■ **Supplied entries**:

------------------------------------

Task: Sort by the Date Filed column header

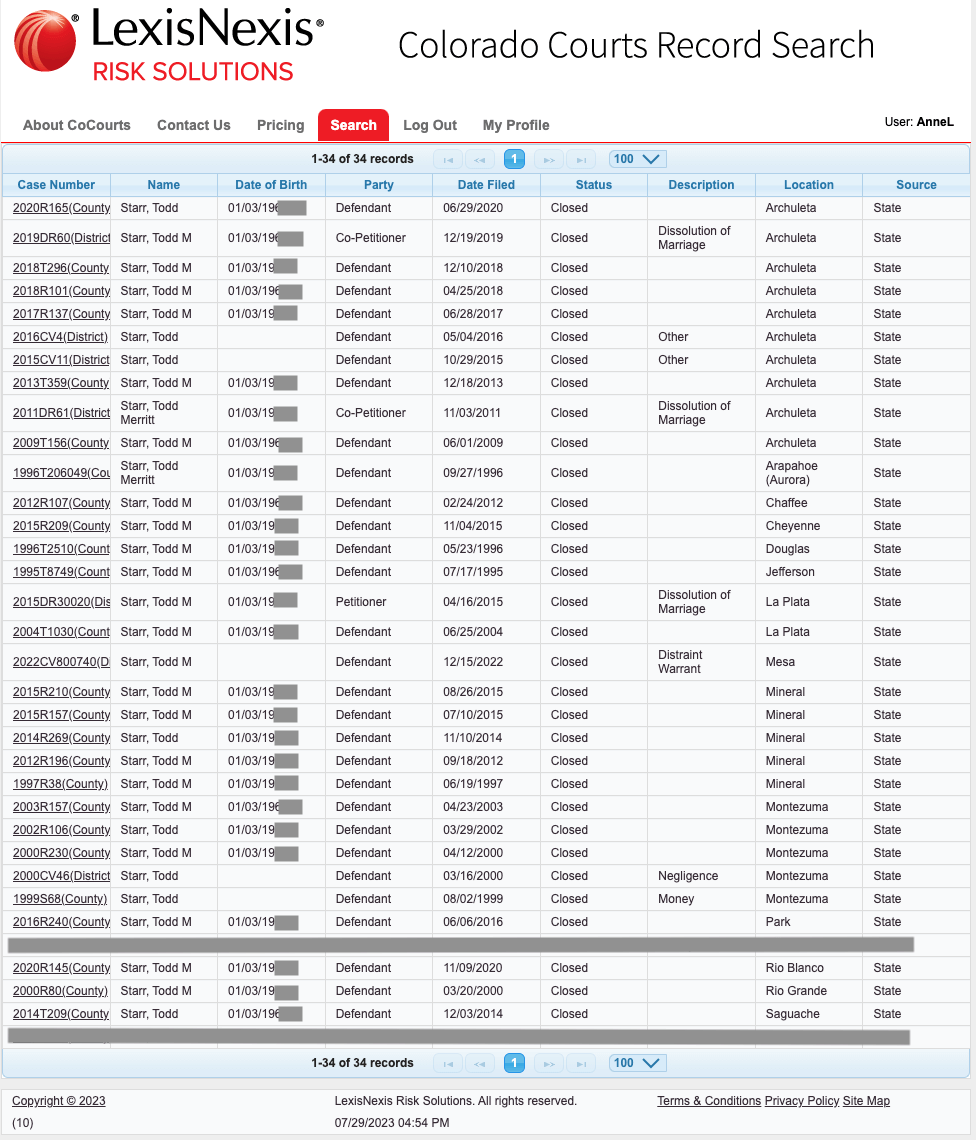Action: [x=486, y=185]
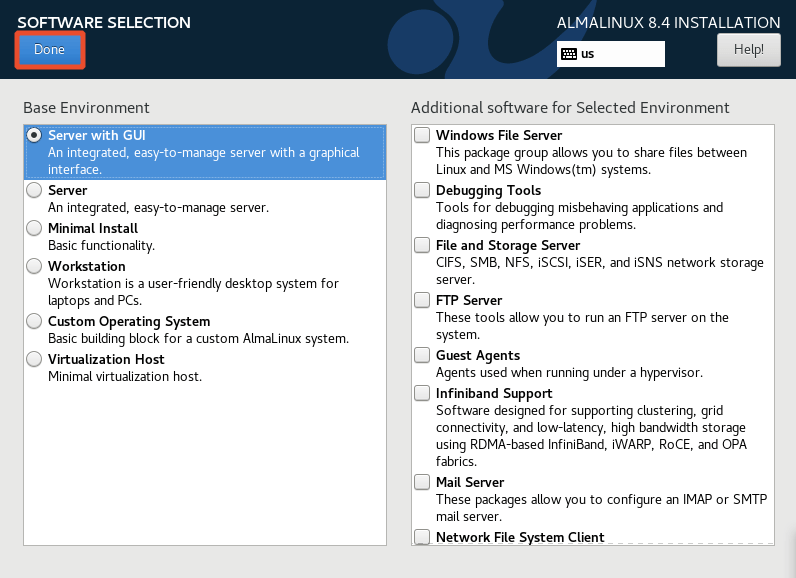The width and height of the screenshot is (796, 578).
Task: Enable File and Storage Server
Action: point(423,245)
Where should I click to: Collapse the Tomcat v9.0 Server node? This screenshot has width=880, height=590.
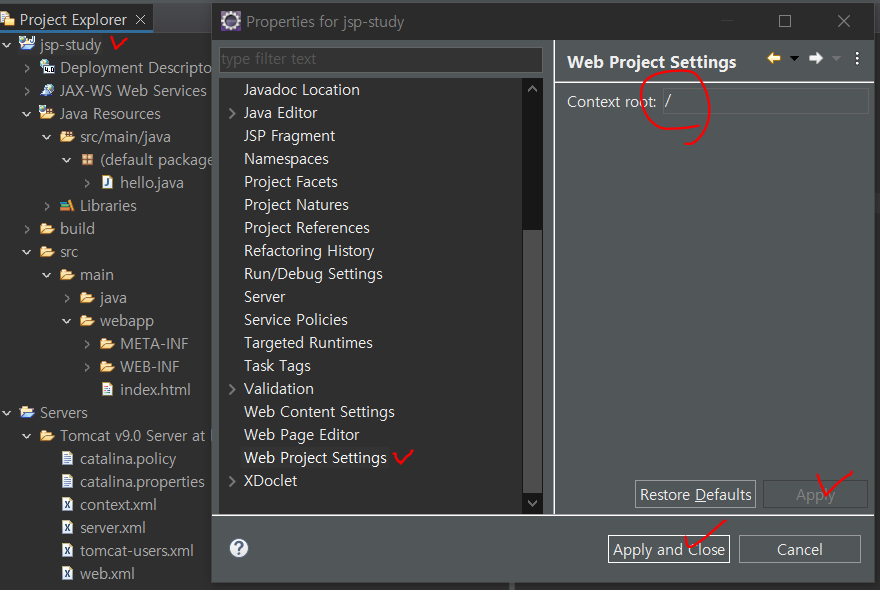pyautogui.click(x=27, y=436)
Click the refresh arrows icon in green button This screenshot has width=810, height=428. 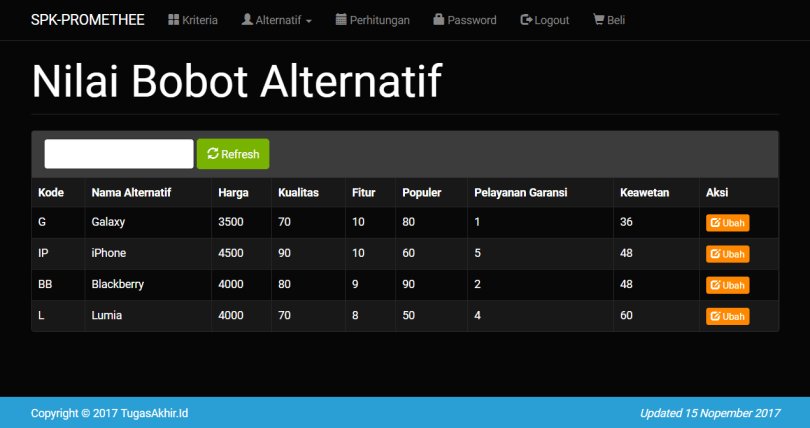pyautogui.click(x=213, y=154)
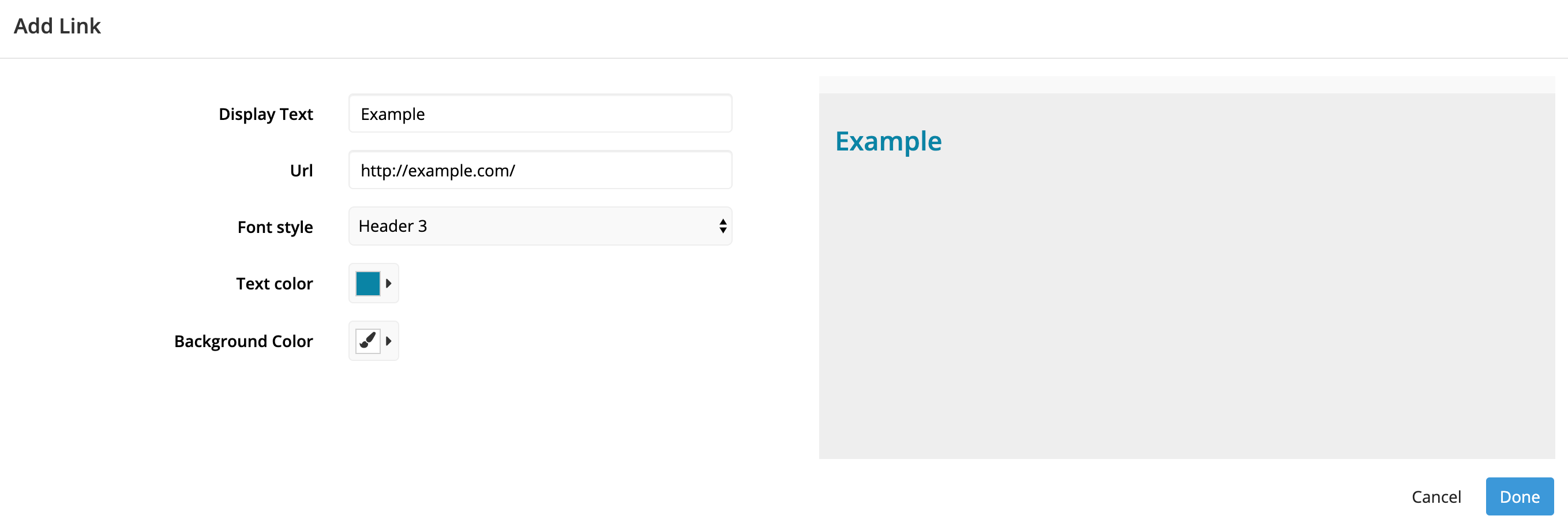
Task: Open the Font style dropdown
Action: point(540,227)
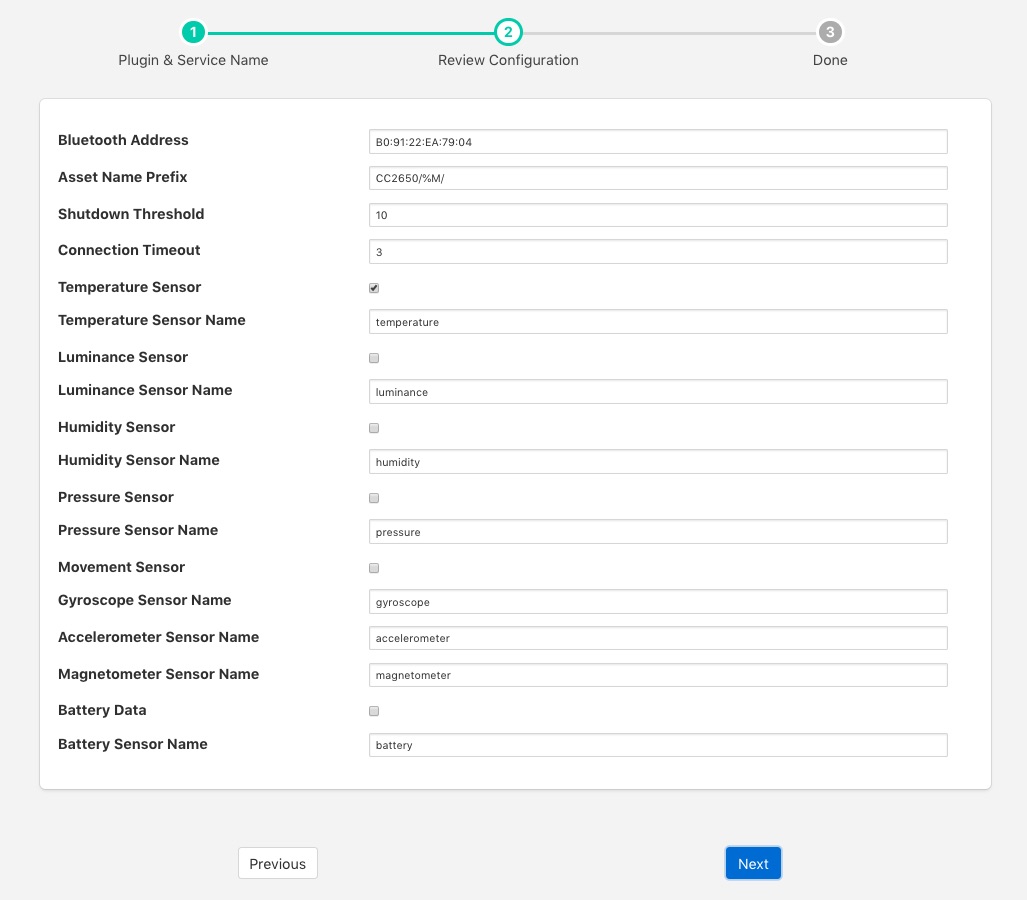Screen dimensions: 1027x900
Task: Enable the Luminance Sensor checkbox
Action: 374,358

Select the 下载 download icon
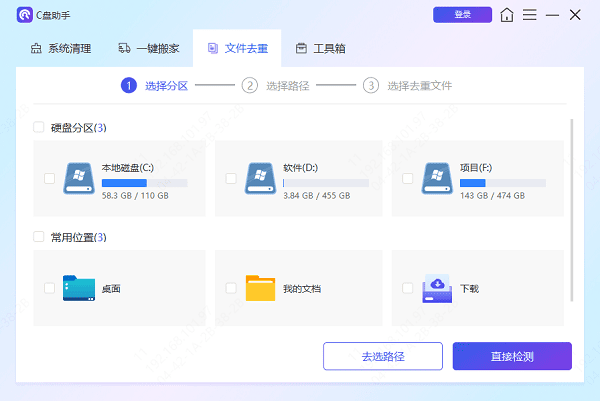pos(437,288)
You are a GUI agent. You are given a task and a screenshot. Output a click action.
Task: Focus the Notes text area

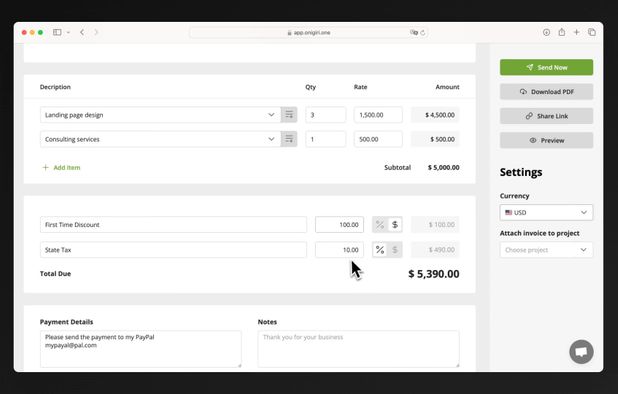(x=358, y=349)
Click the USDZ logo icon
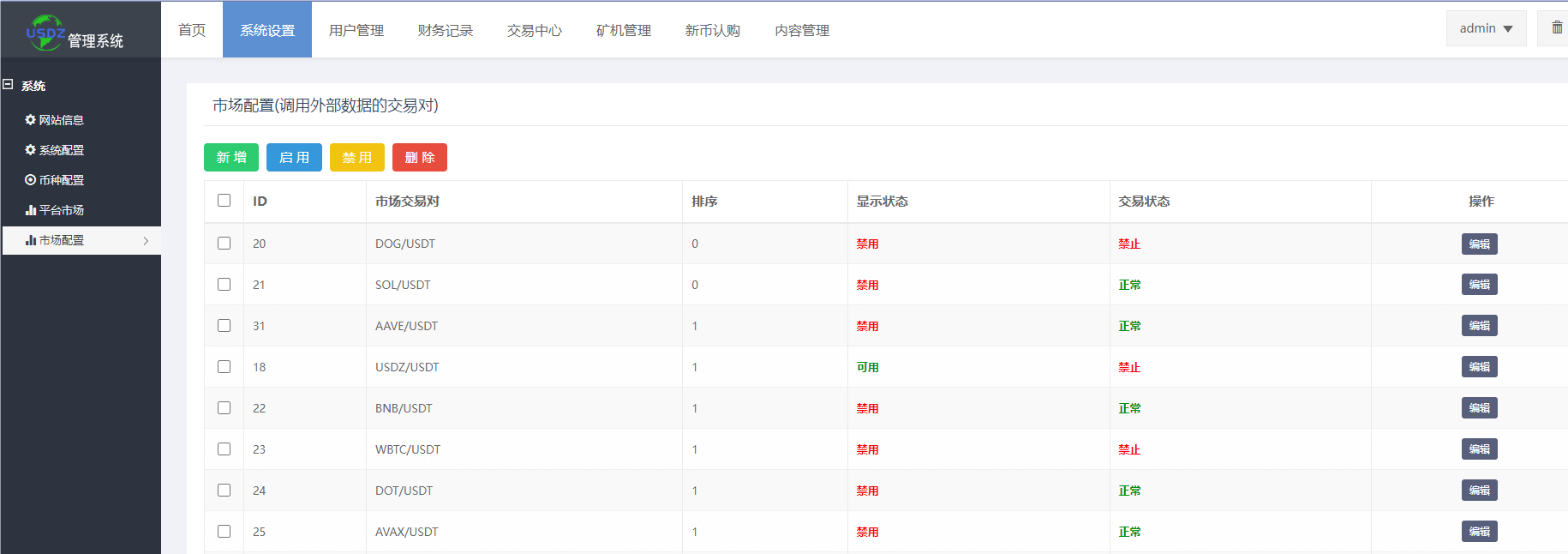Image resolution: width=1568 pixels, height=554 pixels. (45, 33)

------------------------------------

■ **The problem**: From the line with "Select the 下载 download icon" through the final line of the records above, return each line exactly and nothing else. Pictures are to be skipped.

■ **Exercise output**:
Select the 下载 download icon
pos(437,288)
You are a GUI agent. You are given a task and a screenshot. Output a click action.
Task: Focus the Notes text area

(x=358, y=349)
Click the USDZ logo icon
Image resolution: width=1568 pixels, height=554 pixels. (45, 33)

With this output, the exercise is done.